WHAT'S THE DIFFERENCE BETWEEN SOFT AND HARD CHAMBERS?
The significant distinction between hard and soft chambers lies in the oxygen concentration delivered to the body. Breathing room air, you inhale 21% oxygen. A soft-sided chamber can increase this to 24%. In contrast, oxygen masks, like those used in ambulances or hospitals, provide 55% oxygen. Our hard-shell hyperbaric chambers, however, deliver 95% oxygen to the lungs. These figures don't even account for the differences in pressure levels.
Delving deeper, arterial blood gas levels indicate the oxygen present in the blood. Under normal conditions, blood oxygen reads at 157 mmHg at 1.0 ATM. In a soft-sided chamber at 1.3 ATA with 24% oxygen, this rises to 230 mmHg. An ambulance oxygen mask delivers 55% oxygen at standard pressure, resulting in 418 mmHg.

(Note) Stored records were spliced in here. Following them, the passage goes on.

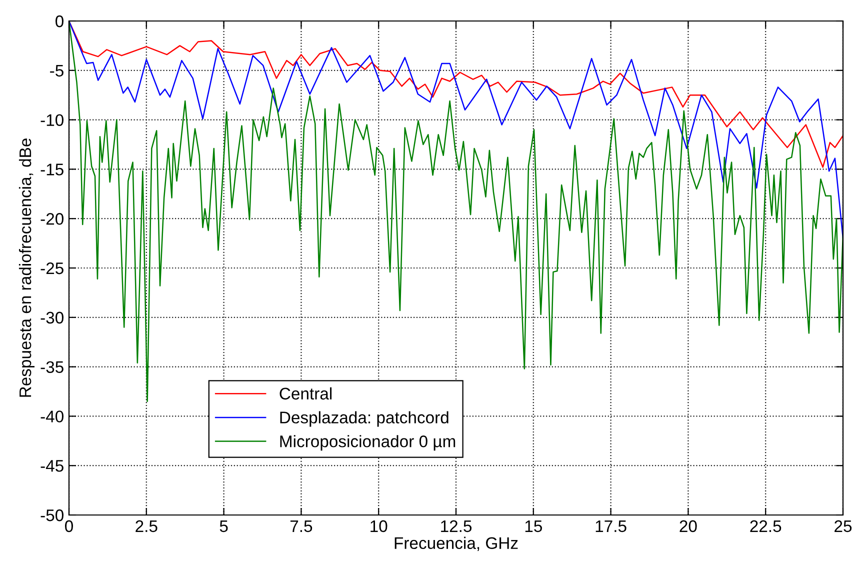  Describe the element at coordinates (52, 170) in the screenshot. I see `y-tick-label: -15` at that location.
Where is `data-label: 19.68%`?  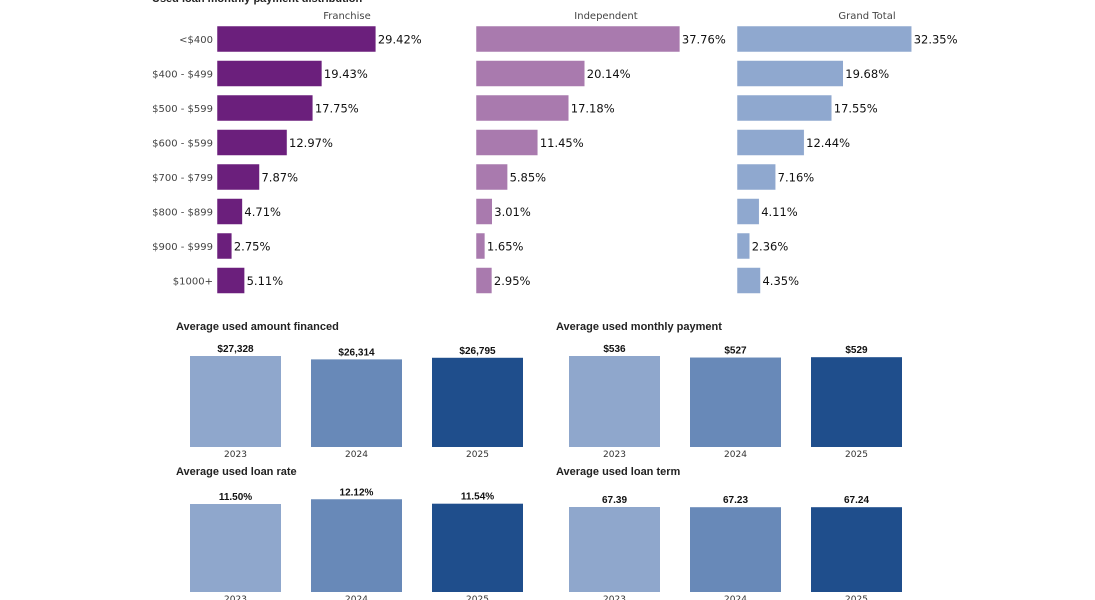
data-label: 19.68% is located at coordinates (867, 74).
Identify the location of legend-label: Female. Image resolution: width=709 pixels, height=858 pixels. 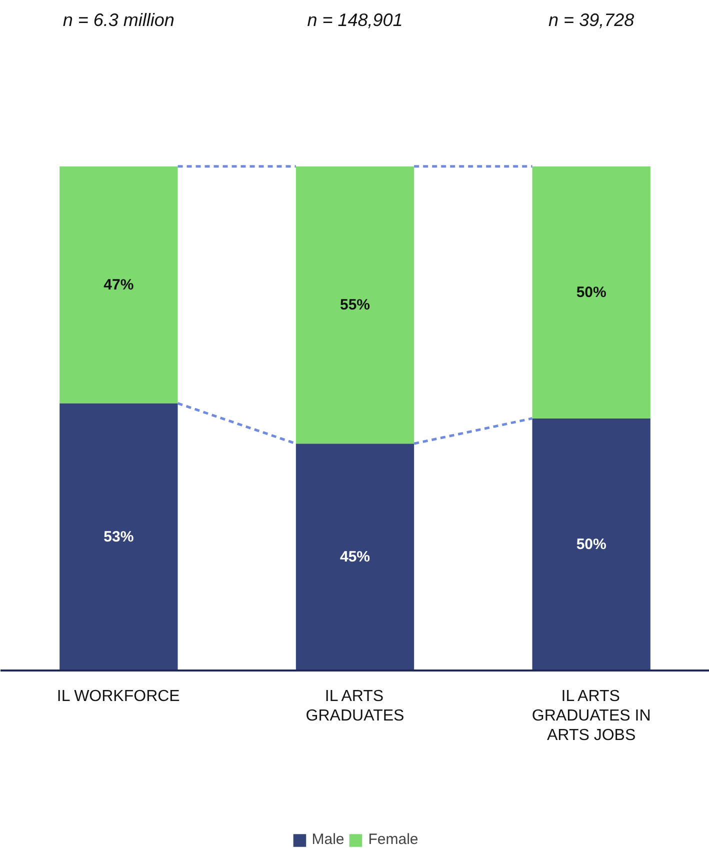
(393, 840).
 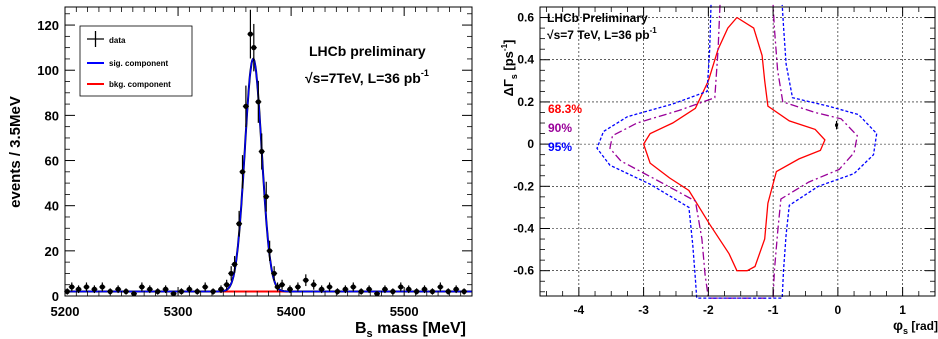 I want to click on legend-item-data: data, so click(x=106, y=39).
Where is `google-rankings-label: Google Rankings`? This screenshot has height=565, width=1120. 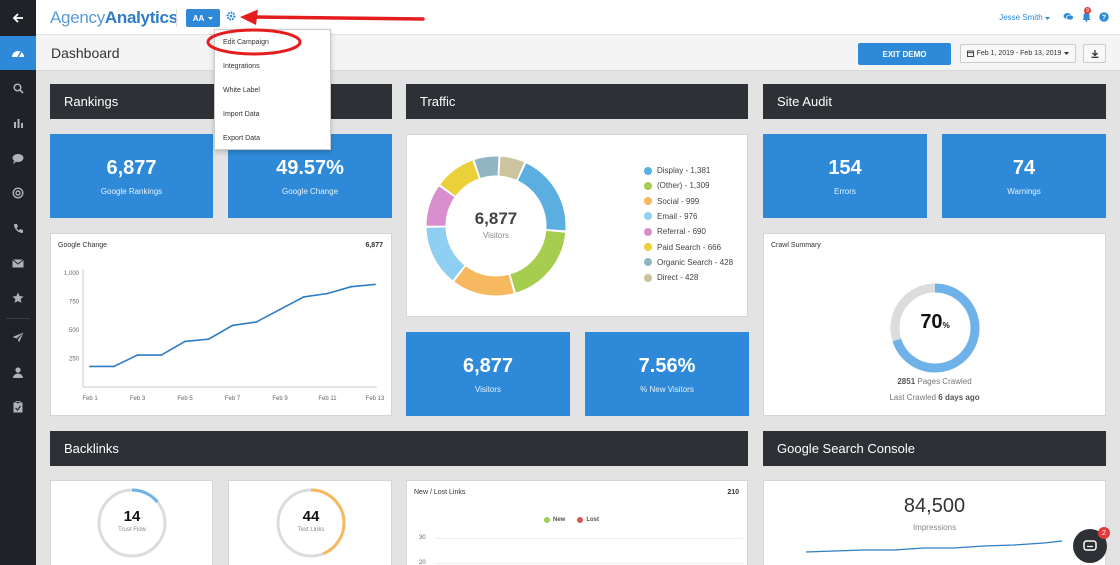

The stark contrast is seen in a hard-shell chamber. With a hard-shell chamber at 2.0 ATA and 95 percent oxygen to the lungs, your arterial oxygen levels may reach over 1,500 mmHg with 100% O2 saturation.
The efficacy of hyperbaric oxygen therapy as a treatment hinge on saturating the body with high oxygen levels. Regrettably, soft-sided chambers offer little more than what one would breathe naturally. In fact, a simple oxygen mask can be more beneficial.
Research indicates that at 1.5 ATA, oxygen becomes bacteriostatic, inhibiting bacterial and fungal growth. Hard-shell chambers typically exceed 2.0 ATA, effectively suppressing bacterial growth, whereas soft-sided chambers at 1.3 ATA cannot, and may actually promote bacterial proliferation.